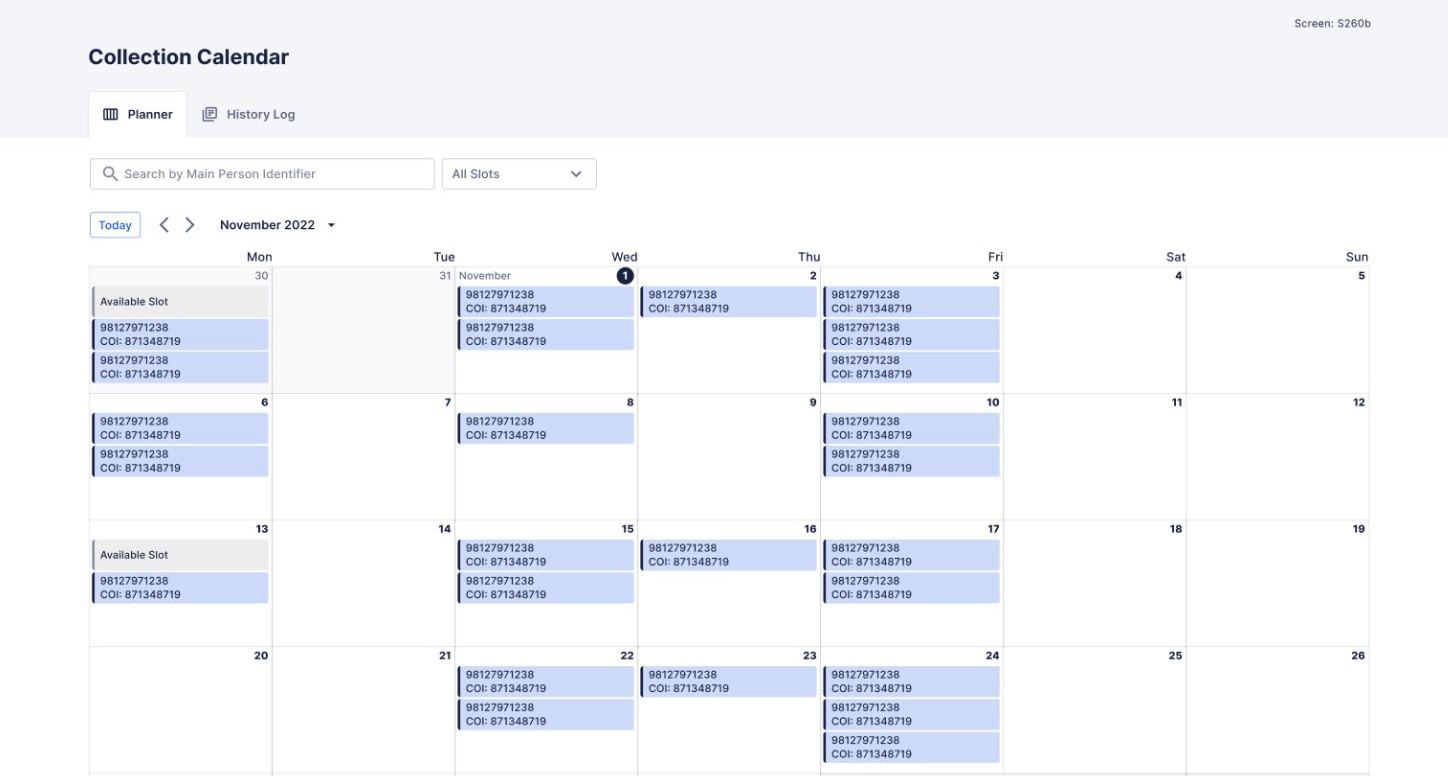
Task: Expand the month selector next to November 2022
Action: click(332, 225)
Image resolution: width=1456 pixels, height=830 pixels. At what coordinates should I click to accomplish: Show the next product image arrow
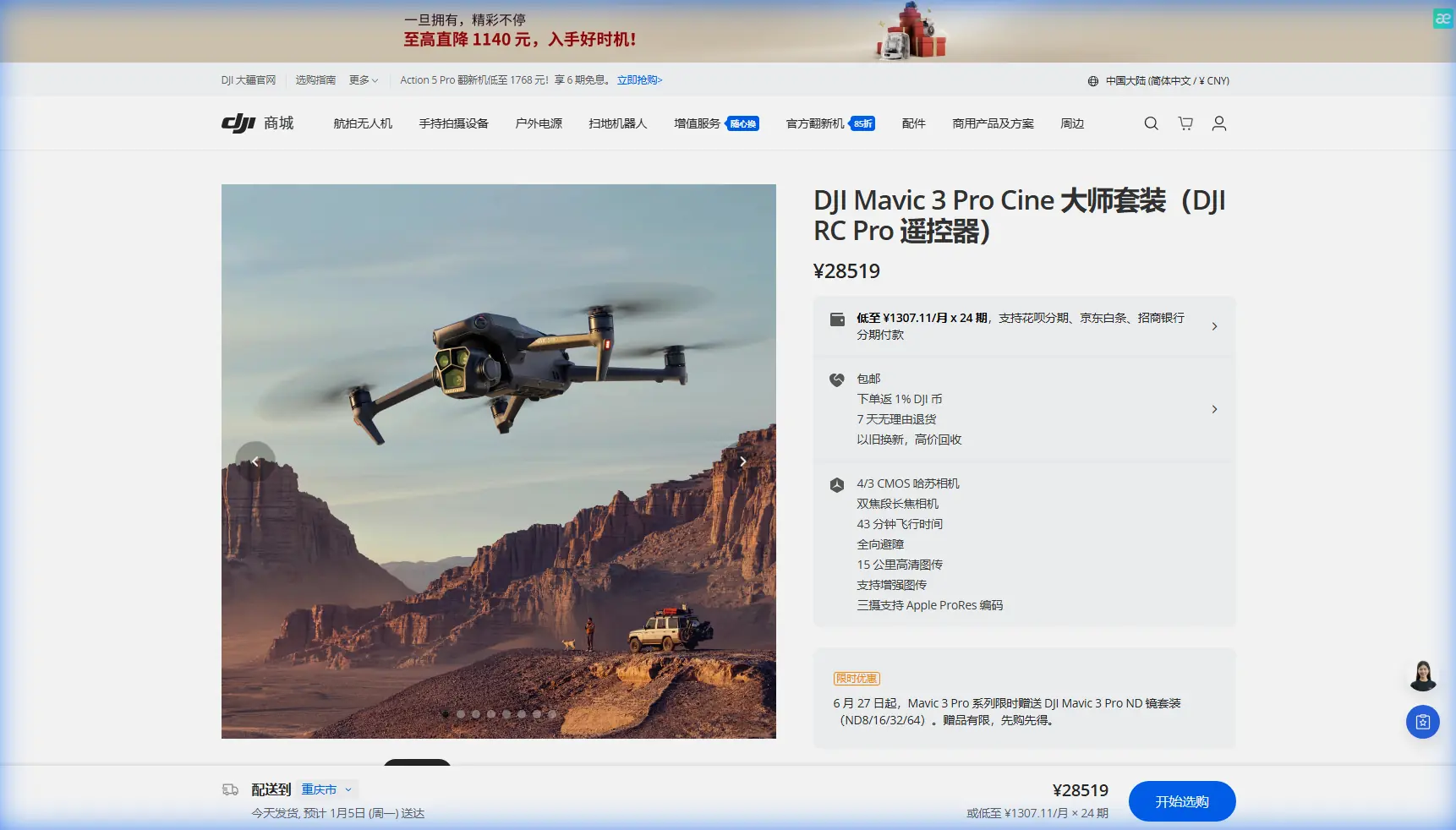[742, 461]
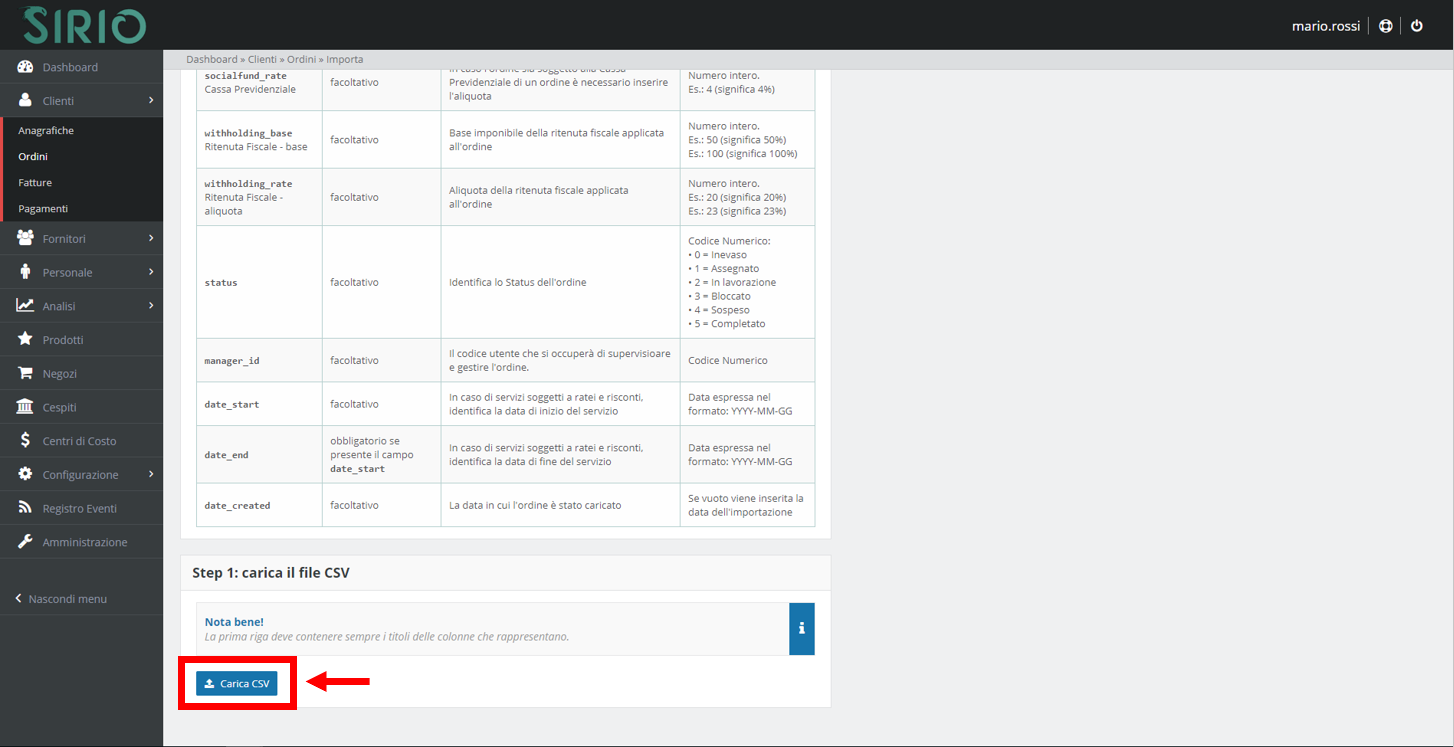Select Fatture in the sidebar submenu
1454x747 pixels.
(x=35, y=183)
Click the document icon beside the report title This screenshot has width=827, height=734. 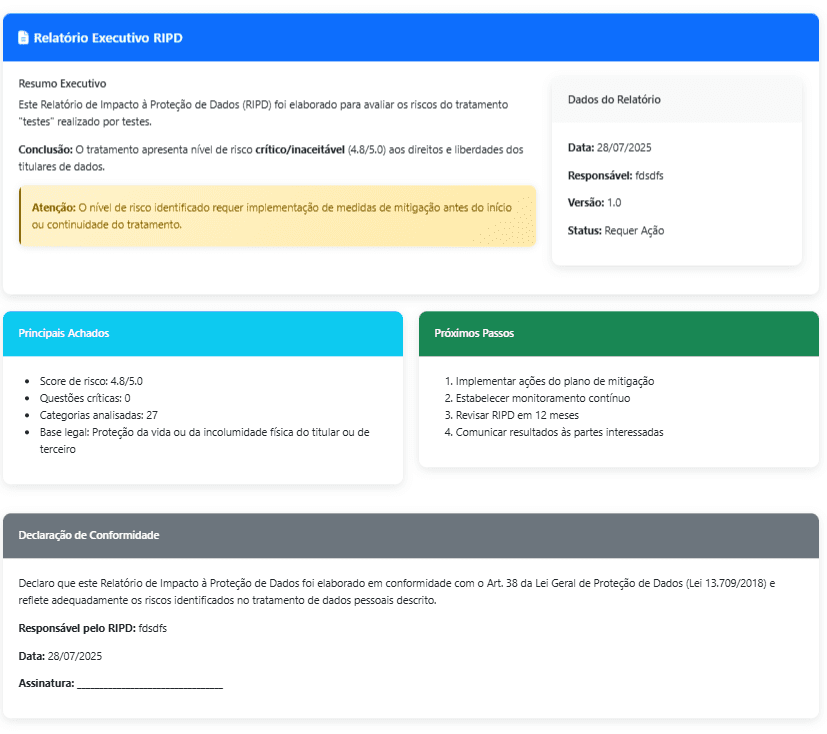(x=24, y=38)
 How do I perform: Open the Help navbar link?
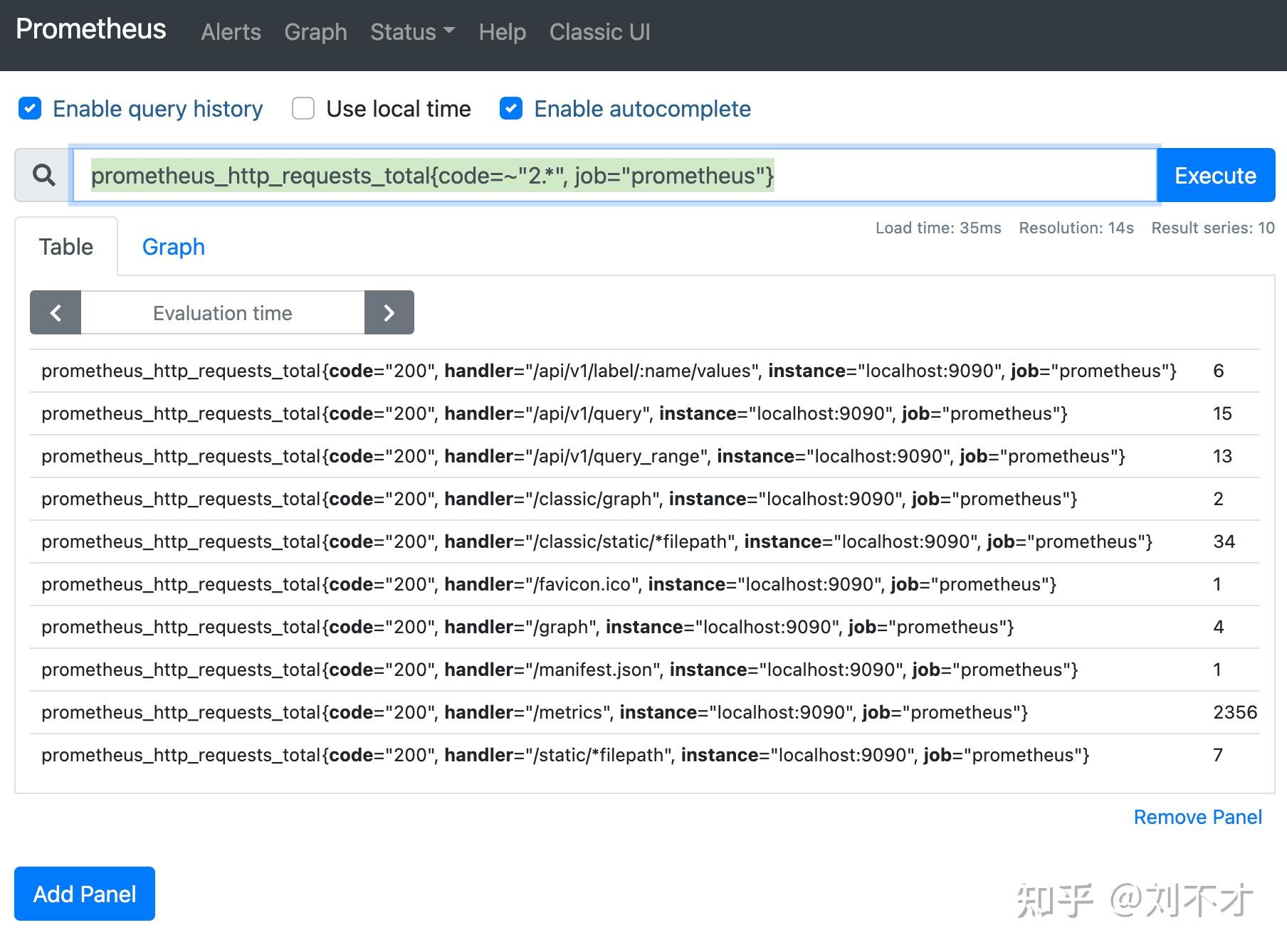click(502, 32)
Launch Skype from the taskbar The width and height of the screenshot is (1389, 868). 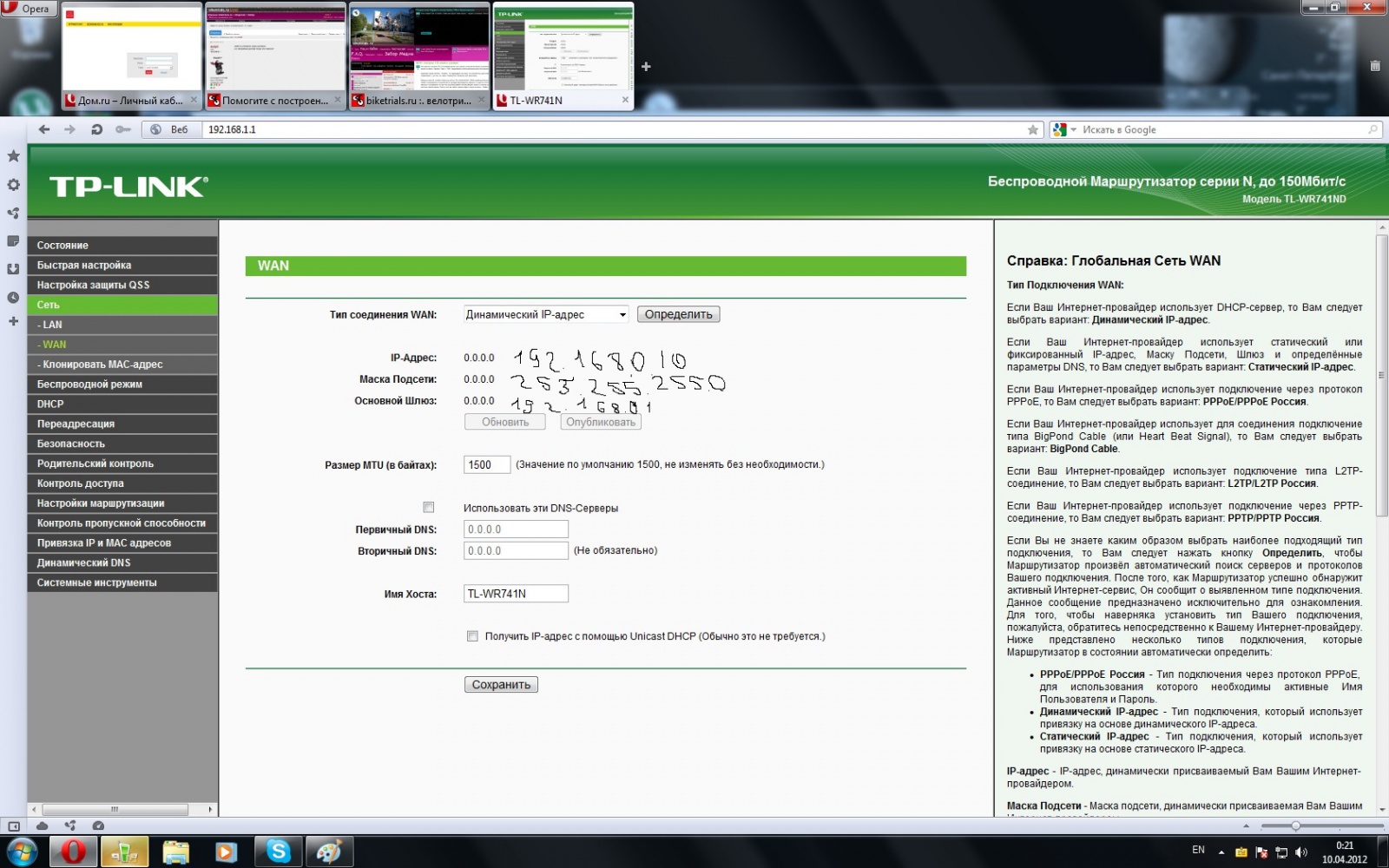click(278, 852)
• • • •
Repeat everything from the line containing "Image resolution: width=1456" down to the line containing "(x=35, y=183)", swapping "product image" for "gallery photo" and changing nothing else. Leave the pictures out of your answer.

▸ **EXERCISE RESPONSE**:
Image resolution: width=1456 pixels, height=830 pixels. At what coordinates should I click to accomplish: Show the next gallery photo arrow
[742, 461]
Select Fatture in the sidebar submenu
1454x747 pixels.
(x=35, y=183)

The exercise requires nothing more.